Il n’y a pas de Jean Valjean dans ces Misérables-là. On y trouve une bonne douzaine de figures qui incarnent des manières d’être, des possibilités d’agir, des limites. (...)
Contrairement à ce qui se dit beaucoup, le film n’est pas la suite ou l’équivalent de La Haine, œuvre simplificatrice et assez cynique, où le déroulement de l’action dépendait davantage des intérêts d’une dramatisation fabriquée que des réalités évoquées, et qui jouait à fond sur le folklore « banlieue ».
La sève documentaire
Les Misérables évoque plutôt le véritable grand film de l’époque sur le sujet, État des lieux de Jean-François Richet et Patrick Dell’Isola, également sorti en 1995, mais injustement rejeté dans l’ombre par le succès du film de Kassovitz. (...)

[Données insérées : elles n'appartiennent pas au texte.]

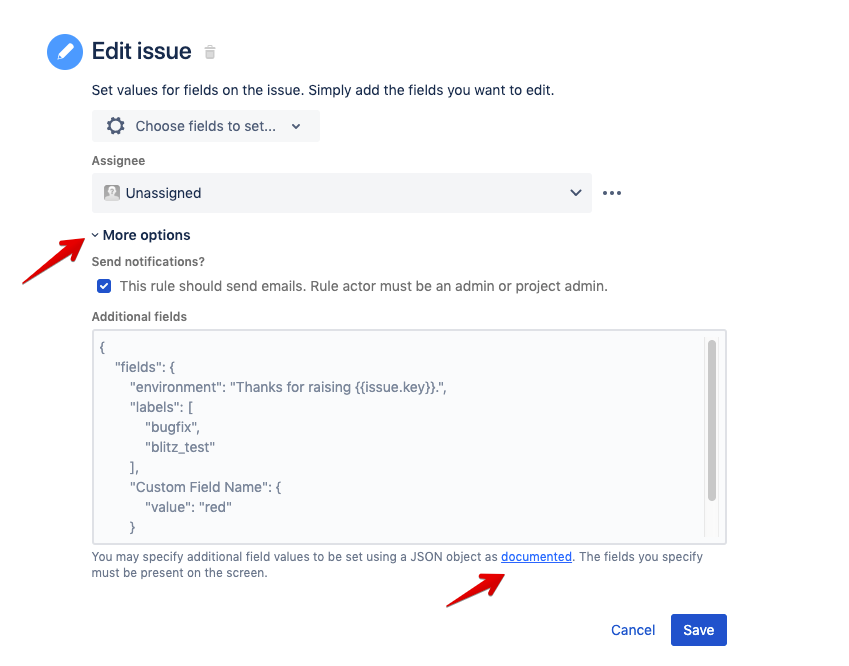Follow the documented hyperlink
The image size is (849, 666).
point(536,556)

Tendue, nerveuse, la mise en scène réussit le tour de force de ne jamais sacrifier les bénéfices spectaculaires à la richesse des notations et à la possibilité d’entendre aussi les murmures, au milieu des insultes ou des numéros de frime, et, finalement, des fracas d’un affrontement qui n’a rien d’artificiel.
Avec Les Misérables, ce cinéaste dont c’est le premier film de fiction mais qui n’a rien d’un débutant, poursuit en fait un parcours cohérent, branché sur la réalité. On lui doit notamment les documentaires 365 jours à Clichy Montfermeil et 365 jours au Mali. (...)
Si Les Misérables est assurément un film de fiction, et même un film d’action, la qualité du regard documentaire de son auteur y est très visible.
Entre chronique et affrontements, feu d’artifice de formules et de postures et horizon d’une appartenance commune à un grand ensemble, le pays de France, aux formes incernables et aux visages en danger de devenir irréconciliables, ce regard nourrit de l’intérieur la dynamique singulière du long-métrage.